(Collected data entries)
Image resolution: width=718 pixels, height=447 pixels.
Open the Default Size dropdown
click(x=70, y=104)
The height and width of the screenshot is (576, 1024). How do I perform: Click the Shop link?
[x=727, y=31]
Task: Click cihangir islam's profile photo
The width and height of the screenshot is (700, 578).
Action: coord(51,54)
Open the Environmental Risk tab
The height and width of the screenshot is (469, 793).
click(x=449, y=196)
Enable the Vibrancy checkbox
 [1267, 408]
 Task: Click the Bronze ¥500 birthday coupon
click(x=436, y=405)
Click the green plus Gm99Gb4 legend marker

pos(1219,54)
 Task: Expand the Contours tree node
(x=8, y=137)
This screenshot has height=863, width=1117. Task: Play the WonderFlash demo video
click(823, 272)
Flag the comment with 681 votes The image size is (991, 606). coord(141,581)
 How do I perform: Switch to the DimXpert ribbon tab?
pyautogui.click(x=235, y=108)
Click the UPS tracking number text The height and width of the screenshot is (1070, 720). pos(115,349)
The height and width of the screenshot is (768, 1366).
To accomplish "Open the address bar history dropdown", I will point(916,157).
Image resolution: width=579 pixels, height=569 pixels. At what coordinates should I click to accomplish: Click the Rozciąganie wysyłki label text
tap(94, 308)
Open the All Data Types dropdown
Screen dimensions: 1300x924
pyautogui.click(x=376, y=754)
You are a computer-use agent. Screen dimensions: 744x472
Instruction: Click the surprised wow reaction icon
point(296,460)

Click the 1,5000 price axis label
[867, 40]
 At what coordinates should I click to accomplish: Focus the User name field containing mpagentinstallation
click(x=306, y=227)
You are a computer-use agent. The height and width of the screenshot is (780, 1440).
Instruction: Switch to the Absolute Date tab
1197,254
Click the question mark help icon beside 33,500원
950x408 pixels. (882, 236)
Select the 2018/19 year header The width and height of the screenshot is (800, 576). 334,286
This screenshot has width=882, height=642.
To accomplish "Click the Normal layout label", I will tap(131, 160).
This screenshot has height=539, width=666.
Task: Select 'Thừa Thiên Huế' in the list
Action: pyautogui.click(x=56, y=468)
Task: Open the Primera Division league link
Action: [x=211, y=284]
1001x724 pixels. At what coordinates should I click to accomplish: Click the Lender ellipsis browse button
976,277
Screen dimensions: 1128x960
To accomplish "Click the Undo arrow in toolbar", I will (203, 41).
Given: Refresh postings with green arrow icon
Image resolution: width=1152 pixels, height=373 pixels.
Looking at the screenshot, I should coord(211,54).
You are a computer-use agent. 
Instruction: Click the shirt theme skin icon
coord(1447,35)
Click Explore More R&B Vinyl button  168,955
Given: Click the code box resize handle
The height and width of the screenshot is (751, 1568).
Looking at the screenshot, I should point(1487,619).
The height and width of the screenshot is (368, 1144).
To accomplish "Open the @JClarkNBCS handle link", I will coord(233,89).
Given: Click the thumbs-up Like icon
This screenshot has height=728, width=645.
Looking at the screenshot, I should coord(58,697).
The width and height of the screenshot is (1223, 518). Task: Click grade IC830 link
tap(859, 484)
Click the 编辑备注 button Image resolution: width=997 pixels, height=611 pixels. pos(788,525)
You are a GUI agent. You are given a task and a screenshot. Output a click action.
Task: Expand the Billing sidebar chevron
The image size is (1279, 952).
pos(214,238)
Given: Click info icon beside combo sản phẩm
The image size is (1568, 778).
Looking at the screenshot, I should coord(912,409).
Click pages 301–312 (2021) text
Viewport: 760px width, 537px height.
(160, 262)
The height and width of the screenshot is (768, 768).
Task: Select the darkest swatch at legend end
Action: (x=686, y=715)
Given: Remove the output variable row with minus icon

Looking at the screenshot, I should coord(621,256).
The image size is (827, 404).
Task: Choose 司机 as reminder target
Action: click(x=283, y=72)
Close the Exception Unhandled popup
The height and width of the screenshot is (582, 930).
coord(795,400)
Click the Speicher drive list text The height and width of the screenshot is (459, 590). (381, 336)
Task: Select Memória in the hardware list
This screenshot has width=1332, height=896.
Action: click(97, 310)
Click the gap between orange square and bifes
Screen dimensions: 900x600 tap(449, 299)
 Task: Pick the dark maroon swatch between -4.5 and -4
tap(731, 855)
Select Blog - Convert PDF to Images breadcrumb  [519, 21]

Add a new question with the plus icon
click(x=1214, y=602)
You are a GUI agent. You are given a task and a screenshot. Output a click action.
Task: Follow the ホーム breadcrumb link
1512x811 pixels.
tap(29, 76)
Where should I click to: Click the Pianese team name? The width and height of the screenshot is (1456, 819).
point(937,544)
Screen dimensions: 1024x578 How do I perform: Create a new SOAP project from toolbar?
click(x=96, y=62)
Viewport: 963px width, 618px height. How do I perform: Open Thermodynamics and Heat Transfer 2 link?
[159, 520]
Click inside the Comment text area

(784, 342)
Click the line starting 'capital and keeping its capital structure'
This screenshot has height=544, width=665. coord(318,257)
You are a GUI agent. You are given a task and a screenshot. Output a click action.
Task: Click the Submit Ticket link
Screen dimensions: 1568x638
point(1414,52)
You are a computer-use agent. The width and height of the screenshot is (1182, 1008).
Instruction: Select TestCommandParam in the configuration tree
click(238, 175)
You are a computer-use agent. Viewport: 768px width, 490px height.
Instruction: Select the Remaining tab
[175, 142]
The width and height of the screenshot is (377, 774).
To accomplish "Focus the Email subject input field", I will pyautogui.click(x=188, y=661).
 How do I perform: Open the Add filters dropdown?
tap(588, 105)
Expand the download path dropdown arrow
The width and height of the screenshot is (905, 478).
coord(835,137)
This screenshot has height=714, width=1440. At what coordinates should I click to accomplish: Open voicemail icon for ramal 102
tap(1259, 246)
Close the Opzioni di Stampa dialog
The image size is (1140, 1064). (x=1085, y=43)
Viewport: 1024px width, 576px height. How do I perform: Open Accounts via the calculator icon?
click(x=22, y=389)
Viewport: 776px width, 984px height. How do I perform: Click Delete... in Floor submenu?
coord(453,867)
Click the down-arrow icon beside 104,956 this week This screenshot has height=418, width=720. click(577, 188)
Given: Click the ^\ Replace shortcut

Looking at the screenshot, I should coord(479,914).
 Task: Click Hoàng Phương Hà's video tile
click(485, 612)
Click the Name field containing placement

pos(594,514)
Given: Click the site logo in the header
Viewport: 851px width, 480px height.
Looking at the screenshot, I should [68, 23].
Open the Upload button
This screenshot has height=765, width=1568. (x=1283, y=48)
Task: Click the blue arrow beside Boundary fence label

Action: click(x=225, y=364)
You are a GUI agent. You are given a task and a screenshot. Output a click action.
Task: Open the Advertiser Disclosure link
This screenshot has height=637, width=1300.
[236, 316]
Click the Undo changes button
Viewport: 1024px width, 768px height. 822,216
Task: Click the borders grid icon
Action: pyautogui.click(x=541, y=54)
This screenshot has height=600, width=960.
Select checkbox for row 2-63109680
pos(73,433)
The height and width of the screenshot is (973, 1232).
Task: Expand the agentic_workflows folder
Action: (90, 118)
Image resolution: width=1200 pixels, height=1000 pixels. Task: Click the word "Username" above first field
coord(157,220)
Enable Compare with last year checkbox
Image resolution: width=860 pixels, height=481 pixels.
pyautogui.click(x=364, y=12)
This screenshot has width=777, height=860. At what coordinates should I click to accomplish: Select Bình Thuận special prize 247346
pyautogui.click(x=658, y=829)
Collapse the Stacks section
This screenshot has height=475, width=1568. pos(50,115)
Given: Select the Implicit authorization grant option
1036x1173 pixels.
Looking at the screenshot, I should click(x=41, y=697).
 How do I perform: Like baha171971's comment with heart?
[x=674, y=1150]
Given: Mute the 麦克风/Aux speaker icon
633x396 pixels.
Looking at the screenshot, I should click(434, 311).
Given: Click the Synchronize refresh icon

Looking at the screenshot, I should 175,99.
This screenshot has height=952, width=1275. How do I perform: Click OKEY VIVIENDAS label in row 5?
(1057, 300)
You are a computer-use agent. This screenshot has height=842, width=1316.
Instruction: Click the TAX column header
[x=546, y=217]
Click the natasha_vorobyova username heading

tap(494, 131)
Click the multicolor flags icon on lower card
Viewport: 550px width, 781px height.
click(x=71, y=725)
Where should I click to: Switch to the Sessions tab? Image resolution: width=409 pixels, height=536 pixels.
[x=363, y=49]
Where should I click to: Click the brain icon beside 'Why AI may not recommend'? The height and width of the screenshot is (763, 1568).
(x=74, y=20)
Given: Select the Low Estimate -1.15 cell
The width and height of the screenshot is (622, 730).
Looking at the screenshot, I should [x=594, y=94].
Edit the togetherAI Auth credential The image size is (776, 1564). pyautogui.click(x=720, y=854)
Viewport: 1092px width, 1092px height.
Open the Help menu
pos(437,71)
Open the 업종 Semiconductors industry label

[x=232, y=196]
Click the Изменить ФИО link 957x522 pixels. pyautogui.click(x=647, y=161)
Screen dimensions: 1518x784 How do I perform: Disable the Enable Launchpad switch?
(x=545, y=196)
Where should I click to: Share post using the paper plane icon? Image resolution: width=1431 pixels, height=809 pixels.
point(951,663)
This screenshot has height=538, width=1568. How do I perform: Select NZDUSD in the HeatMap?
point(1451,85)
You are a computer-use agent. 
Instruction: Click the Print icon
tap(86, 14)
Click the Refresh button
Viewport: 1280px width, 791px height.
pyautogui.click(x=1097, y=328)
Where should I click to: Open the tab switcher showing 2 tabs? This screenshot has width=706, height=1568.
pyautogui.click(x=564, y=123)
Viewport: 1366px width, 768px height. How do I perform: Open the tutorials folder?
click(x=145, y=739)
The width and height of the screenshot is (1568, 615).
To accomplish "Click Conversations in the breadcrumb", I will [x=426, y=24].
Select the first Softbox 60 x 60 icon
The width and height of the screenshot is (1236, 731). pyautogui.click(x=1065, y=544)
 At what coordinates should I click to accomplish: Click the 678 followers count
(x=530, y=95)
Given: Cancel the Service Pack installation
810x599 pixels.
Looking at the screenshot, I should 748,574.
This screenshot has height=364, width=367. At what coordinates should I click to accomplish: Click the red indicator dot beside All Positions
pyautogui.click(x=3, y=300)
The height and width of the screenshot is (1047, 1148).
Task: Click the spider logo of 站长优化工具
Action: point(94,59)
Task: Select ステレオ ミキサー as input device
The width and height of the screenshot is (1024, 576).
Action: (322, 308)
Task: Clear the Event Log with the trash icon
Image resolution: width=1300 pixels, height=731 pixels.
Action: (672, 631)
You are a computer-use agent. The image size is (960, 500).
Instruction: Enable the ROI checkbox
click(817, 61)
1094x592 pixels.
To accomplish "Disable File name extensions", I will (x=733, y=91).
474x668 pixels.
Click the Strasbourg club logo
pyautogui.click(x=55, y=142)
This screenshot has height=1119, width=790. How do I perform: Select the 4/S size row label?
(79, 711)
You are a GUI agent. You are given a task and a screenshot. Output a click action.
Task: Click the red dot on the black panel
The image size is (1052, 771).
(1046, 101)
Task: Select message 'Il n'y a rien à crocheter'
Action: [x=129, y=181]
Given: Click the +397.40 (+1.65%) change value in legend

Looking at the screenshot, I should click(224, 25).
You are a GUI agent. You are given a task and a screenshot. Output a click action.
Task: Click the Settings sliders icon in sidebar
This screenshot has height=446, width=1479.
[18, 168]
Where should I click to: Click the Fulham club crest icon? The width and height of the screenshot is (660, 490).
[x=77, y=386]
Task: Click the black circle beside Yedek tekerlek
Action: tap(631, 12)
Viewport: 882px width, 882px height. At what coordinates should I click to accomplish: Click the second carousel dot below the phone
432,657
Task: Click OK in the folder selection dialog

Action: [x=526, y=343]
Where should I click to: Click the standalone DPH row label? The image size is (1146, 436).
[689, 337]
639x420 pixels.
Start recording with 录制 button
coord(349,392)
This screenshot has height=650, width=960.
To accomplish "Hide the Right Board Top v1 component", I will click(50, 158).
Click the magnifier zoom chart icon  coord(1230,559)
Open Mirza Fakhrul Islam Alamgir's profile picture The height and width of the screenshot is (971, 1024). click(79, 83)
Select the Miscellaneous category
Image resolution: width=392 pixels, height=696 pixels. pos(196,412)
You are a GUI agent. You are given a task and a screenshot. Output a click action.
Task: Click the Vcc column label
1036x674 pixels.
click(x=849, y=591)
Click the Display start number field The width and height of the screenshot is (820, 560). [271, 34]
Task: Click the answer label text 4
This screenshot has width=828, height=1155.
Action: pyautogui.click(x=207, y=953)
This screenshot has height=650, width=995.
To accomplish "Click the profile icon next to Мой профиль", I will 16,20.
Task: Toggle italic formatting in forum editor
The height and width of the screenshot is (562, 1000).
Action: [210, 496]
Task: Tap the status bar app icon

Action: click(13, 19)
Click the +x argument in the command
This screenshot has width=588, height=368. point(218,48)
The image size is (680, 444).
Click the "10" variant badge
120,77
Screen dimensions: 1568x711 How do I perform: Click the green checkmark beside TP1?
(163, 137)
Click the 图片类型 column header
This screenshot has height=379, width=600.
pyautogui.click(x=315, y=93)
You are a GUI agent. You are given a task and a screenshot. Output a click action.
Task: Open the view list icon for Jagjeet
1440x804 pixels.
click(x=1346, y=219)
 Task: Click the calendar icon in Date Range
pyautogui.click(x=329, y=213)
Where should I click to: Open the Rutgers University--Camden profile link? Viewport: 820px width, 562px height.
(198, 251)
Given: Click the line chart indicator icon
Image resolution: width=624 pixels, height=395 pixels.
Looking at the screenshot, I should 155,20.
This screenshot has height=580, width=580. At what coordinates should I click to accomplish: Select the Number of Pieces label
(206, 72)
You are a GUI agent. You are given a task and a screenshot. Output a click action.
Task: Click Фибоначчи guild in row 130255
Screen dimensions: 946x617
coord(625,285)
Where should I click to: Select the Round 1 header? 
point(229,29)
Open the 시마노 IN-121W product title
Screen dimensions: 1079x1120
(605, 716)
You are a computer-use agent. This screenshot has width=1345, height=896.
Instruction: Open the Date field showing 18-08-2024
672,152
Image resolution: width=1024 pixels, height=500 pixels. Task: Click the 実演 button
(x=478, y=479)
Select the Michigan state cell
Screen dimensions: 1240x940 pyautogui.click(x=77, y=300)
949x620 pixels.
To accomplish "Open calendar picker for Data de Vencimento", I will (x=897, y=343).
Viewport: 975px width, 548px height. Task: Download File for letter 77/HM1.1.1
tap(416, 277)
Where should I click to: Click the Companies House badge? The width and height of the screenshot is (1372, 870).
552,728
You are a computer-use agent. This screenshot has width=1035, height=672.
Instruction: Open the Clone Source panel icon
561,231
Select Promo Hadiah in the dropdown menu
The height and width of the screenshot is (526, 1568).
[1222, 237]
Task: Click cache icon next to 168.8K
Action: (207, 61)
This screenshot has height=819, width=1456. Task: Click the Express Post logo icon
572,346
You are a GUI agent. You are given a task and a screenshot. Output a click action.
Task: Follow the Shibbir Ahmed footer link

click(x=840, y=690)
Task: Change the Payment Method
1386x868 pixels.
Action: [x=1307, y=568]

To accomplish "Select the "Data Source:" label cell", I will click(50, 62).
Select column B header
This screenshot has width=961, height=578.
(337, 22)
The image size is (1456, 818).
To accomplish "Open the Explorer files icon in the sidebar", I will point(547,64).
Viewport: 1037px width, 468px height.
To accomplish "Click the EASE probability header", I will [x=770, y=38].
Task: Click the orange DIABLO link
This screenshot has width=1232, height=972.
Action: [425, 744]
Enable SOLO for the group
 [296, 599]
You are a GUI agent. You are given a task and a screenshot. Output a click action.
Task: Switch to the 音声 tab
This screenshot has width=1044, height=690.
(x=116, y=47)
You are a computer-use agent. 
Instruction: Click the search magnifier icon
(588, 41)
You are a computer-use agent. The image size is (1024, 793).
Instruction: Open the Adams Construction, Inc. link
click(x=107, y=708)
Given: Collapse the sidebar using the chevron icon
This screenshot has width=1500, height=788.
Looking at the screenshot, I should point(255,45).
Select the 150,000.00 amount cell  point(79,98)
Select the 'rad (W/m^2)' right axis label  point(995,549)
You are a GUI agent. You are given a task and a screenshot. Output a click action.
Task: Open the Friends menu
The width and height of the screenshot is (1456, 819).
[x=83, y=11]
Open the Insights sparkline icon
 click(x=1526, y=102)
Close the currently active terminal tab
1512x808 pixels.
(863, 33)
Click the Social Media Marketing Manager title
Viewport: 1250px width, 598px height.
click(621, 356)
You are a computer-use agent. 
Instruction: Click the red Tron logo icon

YOUR INSTRUCTIONS
In the entries above, the lines from the one bearing "Screen dimensions: 1518x784" up to and including the one bearing "Click the Refresh button" should be transcribed exactly; no other line is wanted.

TASK RESULT
Screen dimensions: 1518x784 How do I perform: Disable the Enable Launchpad switch?
(x=545, y=196)
Where should I click to: Share post using the paper plane icon? Image resolution: width=1431 pixels, height=809 pixels.
point(951,663)
This screenshot has height=538, width=1568. How do I perform: Select NZDUSD in the HeatMap?
point(1451,85)
You are a computer-use agent. 
Instruction: Click the Print icon
tap(86, 14)
Click the Refresh button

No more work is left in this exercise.